-- Start Records provided --

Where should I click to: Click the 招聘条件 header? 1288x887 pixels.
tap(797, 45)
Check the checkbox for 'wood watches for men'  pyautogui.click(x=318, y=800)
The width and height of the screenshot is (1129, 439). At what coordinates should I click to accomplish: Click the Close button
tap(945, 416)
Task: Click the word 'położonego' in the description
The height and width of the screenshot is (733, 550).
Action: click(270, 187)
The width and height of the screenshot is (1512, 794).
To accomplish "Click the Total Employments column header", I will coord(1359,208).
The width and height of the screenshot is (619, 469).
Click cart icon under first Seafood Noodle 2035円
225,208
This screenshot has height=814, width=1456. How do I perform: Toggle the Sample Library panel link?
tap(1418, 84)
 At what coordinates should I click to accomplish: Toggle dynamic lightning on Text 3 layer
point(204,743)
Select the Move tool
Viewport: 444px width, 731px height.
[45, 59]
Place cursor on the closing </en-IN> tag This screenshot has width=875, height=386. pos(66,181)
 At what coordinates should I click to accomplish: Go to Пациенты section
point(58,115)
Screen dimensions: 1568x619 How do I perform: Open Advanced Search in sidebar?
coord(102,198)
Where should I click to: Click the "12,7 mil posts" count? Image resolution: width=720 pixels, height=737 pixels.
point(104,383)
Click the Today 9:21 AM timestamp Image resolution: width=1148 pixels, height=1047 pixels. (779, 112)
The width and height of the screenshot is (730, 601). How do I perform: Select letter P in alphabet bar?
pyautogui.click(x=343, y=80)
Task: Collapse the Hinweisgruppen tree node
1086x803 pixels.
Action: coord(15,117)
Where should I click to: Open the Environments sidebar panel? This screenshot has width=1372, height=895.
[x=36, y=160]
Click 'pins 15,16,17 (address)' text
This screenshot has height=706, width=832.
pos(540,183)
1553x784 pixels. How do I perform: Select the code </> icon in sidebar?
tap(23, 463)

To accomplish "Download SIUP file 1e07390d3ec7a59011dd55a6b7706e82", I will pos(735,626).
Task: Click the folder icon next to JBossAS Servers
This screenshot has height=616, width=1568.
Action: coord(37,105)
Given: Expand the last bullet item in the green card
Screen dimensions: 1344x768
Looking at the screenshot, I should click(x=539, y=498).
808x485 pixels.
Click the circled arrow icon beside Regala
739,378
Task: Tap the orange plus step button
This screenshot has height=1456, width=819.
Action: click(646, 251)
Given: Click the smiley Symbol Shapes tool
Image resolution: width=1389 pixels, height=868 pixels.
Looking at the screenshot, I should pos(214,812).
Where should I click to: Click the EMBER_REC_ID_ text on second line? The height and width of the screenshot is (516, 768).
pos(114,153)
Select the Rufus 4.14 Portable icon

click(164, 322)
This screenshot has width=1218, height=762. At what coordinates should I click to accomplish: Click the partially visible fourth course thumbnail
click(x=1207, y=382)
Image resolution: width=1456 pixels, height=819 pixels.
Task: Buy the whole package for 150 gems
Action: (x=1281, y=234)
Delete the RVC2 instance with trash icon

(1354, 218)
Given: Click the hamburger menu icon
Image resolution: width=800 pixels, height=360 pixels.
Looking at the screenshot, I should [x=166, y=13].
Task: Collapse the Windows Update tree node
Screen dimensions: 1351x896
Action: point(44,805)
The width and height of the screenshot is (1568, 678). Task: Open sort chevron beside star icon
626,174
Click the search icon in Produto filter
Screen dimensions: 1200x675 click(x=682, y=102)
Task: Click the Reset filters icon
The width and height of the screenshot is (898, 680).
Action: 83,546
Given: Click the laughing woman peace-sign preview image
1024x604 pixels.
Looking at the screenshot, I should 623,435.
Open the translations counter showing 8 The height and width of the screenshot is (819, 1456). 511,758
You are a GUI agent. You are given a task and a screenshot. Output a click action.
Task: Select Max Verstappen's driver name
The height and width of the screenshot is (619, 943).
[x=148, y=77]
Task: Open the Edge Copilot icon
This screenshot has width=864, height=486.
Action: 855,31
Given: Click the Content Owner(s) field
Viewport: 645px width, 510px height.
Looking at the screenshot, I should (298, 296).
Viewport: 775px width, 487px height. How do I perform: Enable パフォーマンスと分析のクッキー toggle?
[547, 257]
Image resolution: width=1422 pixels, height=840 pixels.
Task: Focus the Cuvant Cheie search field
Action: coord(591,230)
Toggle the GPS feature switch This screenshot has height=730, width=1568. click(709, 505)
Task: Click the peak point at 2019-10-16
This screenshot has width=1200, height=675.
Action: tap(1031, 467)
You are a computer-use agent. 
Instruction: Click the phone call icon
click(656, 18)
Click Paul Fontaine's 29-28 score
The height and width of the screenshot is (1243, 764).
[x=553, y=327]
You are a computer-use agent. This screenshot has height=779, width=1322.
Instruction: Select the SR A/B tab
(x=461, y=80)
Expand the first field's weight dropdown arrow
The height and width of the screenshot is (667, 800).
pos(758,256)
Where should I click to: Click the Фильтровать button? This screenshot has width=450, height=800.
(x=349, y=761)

-- End Records provided --

◆ Exercise prompt
Convert the data above into a numbered list, one line per item, omitting blank lines.

◆ Problem solution
1. Where should I click to: Click the 招聘条件 header? 1288x887 pixels.
2. tap(797, 45)
3. Check the checkbox for 'wood watches for men'  pyautogui.click(x=318, y=800)
4. The width and height of the screenshot is (1129, 439). At what coordinates should I click to accomplish: Click the Close button
5. tap(945, 416)
6. Task: Click the word 'położonego' in the description
7. The height and width of the screenshot is (733, 550).
8. Action: click(270, 187)
9. The width and height of the screenshot is (1512, 794).
10. To accomplish "Click the Total Employments column header", I will coord(1359,208).
11. The width and height of the screenshot is (619, 469).
12. Click cart icon under first Seafood Noodle 2035円
13. 225,208
14. This screenshot has height=814, width=1456. How do I perform: Toggle the Sample Library panel link?
15. tap(1418, 84)
16.  At what coordinates should I click to accomplish: Toggle dynamic lightning on Text 3 layer
17. point(204,743)
18. Select the Move tool
19. Viewport: 444px width, 731px height.
20. [45, 59]
21. Place cursor on the closing </en-IN> tag This screenshot has width=875, height=386. pos(66,181)
22.  At what coordinates should I click to accomplish: Go to Пациенты section
23. point(58,115)
24. Screen dimensions: 1568x619 How do I perform: Open Advanced Search in sidebar?
25. coord(102,198)
26. Where should I click to: Click the "12,7 mil posts" count? Image resolution: width=720 pixels, height=737 pixels.
27. point(104,383)
28. Click the Today 9:21 AM timestamp Image resolution: width=1148 pixels, height=1047 pixels. (779, 112)
29. The width and height of the screenshot is (730, 601). How do I perform: Select letter P in alphabet bar?
30. pyautogui.click(x=343, y=80)
31. Task: Collapse the Hinweisgruppen tree node
32. 1086x803 pixels.
33. Action: coord(15,117)
34. Where should I click to: Open the Environments sidebar panel? This screenshot has width=1372, height=895.
35. [x=36, y=160]
36. Click 'pins 15,16,17 (address)' text
37. This screenshot has height=706, width=832.
38. pos(540,183)
39. 1553x784 pixels. How do I perform: Select the code </> icon in sidebar?
40. tap(23, 463)
41. To accomplish "Download SIUP file 1e07390d3ec7a59011dd55a6b7706e82", I will pos(735,626).
42. Task: Click the folder icon next to JBossAS Servers
43. This screenshot has height=616, width=1568.
44. Action: coord(37,105)
45. Given: Expand the last bullet item in the green card
46. Screen dimensions: 1344x768
47. Looking at the screenshot, I should click(x=539, y=498).
48. 808x485 pixels.
49. Click the circled arrow icon beside Regala
50. 739,378
51. Task: Tap the orange plus step button
52. This screenshot has height=1456, width=819.
53. Action: click(646, 251)
54. Given: Click the smiley Symbol Shapes tool
55. Image resolution: width=1389 pixels, height=868 pixels.
56. Looking at the screenshot, I should pos(214,812).
57. Where should I click to: Click the EMBER_REC_ID_ text on second line? The height and width of the screenshot is (516, 768).
58. pos(114,153)
59. Select the Rufus 4.14 Portable icon
60. click(164, 322)
61. This screenshot has width=1218, height=762. At what coordinates should I click to accomplish: Click the partially visible fourth course thumbnail
62. click(x=1207, y=382)
63. Image resolution: width=1456 pixels, height=819 pixels.
64. Task: Buy the whole package for 150 gems
65. Action: (x=1281, y=234)
66. Delete the RVC2 instance with trash icon
67. (1354, 218)
68. Given: Click the hamburger menu icon
69. Image resolution: width=800 pixels, height=360 pixels.
70. Looking at the screenshot, I should [x=166, y=13].
71. Task: Collapse the Windows Update tree node
72. Screen dimensions: 1351x896
73. Action: point(44,805)
74. The width and height of the screenshot is (1568, 678). Task: Open sort chevron beside star icon
75. 626,174
76. Click the search icon in Produto filter
77. Screen dimensions: 1200x675 click(x=682, y=102)
78. Task: Click the Reset filters icon
79. The width and height of the screenshot is (898, 680).
80. Action: 83,546
81. Given: Click the laughing woman peace-sign preview image
82. 1024x604 pixels.
83. Looking at the screenshot, I should 623,435.
84. Open the translations counter showing 8 The height and width of the screenshot is (819, 1456). 511,758
85. You are a GUI agent. You are given a task and a screenshot. Output a click action.
86. Task: Select Max Verstappen's driver name
87. The height and width of the screenshot is (619, 943).
88. [x=148, y=77]
89. Task: Open the Edge Copilot icon
90. This screenshot has width=864, height=486.
91. Action: 855,31
92. Given: Click the Content Owner(s) field
93. Viewport: 645px width, 510px height.
94. Looking at the screenshot, I should (298, 296).
95. Viewport: 775px width, 487px height. How do I perform: Enable パフォーマンスと分析のクッキー toggle?
96. [547, 257]
97. Image resolution: width=1422 pixels, height=840 pixels.
98. Task: Focus the Cuvant Cheie search field
99. Action: coord(591,230)
100. Toggle the GPS feature switch This screenshot has height=730, width=1568. click(709, 505)
101. Task: Click the peak point at 2019-10-16
102. This screenshot has width=1200, height=675.
103. Action: tap(1031, 467)
104. You are a computer-use agent. 
105. Instruction: Click the phone call icon
106. click(656, 18)
107. Click Paul Fontaine's 29-28 score
108. The height and width of the screenshot is (1243, 764).
109. [x=553, y=327]
110. You are a computer-use agent. This screenshot has height=779, width=1322.
111. Instruction: Select the SR A/B tab
112. (x=461, y=80)
113. Expand the first field's weight dropdown arrow
114. The height and width of the screenshot is (667, 800).
115. pos(758,256)
116. Where should I click to: Click the Фильтровать button? This screenshot has width=450, height=800.
117. (x=349, y=761)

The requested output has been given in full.